What is that pain between my shoulder blades?

By May 25, 2015 Pain, shoulder pain

Although this article should not replace a proper assessment by a healthcare professional it is important to note that pain coming from underneath or slightly beside your shoulder blade may mean that your rib joints are irritated.  Sounds like a big deal but it is one of the most common things that I treat.  What I find very unfortunate about irritated rib joints is that there are a large number of people living unnecessarily with this discomfort because they don’t know what it is or how to treat it.  So let me explain the situation…

Your ribs form a joint that allow it to be connected to your spine.  Since the moment you were born, every time you breathe these rib joints move up and down and just like any other joint in your body they can get irritated.   Ribs are particularly irritated by perpetual poor posture typical of a sedentary desk job and/or commuting (forward head carriage and rounded shoulders).  They are also commonly irritated and become painful following a cold with coughing. People who routinely work out may notice this mid back discomfort whenever they are lying on their back holding weight (example: chest or bench press).  However, most individuals are unaware of this discomfort until they lean against a firm surface (chair or bed) or until I touch them.  If left untreated they can eventually become painful at rest or with breathing.  When significantly irritated they can also refer pain down the arm.

As mentioned, ribs wrap around from your back to the front of your chest and so what’s interesting about rib irritation is that it can be painful in your back, side or chest.  It has been my finding that 90% of people feel it in the back and the remaining 10% either in the front or side of their ribs.  As a word of caution, when dealing with ribs if an individual presents complaining of LEFT sided chest pain we need to entertain the idea that the discomfort can be coming from the heart located directly under the ribs.  Rather than a chiropractic treatment this would be a medical emergency especially if accompanied by arm or jaw pain and/or shortness of breath.
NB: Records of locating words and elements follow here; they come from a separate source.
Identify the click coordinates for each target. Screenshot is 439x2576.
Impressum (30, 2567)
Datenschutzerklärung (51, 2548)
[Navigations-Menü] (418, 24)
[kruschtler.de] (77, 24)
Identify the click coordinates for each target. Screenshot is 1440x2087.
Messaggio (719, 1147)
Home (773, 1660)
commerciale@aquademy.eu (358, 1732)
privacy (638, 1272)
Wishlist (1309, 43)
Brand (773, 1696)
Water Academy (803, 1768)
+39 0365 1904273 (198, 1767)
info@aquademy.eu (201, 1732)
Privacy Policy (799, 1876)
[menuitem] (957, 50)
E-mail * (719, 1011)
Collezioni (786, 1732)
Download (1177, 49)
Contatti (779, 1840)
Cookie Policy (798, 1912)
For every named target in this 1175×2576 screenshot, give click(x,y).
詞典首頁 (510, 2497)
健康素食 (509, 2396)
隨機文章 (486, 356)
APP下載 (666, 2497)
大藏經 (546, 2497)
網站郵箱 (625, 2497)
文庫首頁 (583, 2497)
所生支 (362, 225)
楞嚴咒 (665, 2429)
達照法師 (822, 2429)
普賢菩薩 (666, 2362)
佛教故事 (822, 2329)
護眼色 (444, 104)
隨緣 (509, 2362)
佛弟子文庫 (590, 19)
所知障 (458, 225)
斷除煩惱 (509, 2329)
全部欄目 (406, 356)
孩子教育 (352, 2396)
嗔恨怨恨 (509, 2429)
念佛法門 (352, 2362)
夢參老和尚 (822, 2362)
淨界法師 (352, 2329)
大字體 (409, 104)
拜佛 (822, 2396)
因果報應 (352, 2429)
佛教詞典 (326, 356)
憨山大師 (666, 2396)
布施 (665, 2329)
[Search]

If you have ever had a massage, which I have one every month, you might mistaken this discomfort for a “muscle knot” so follow this general rule: If the knot does not go away after 2-5 minutes of massaging – it probably won’t until the underlying rib is treated.  An irritated rib joint will cause the overlying muscles to also become irritated and form what appears to be a “knot”.

Fortunately, ribs respond very well to being treated by chiropractic – either with a manual adjustment or using an activator instrument.  I find the activator particularly helpful when dealing with some children, seniors or individuals who would prefer not having a formal adjustment.  A typical irritated rib joint seems to take on average between 1-5 treatments.  In addition to treating their ribs I address the reason(s) why it occurred in the first place and provide advice or exercises so as to avoid recurrences.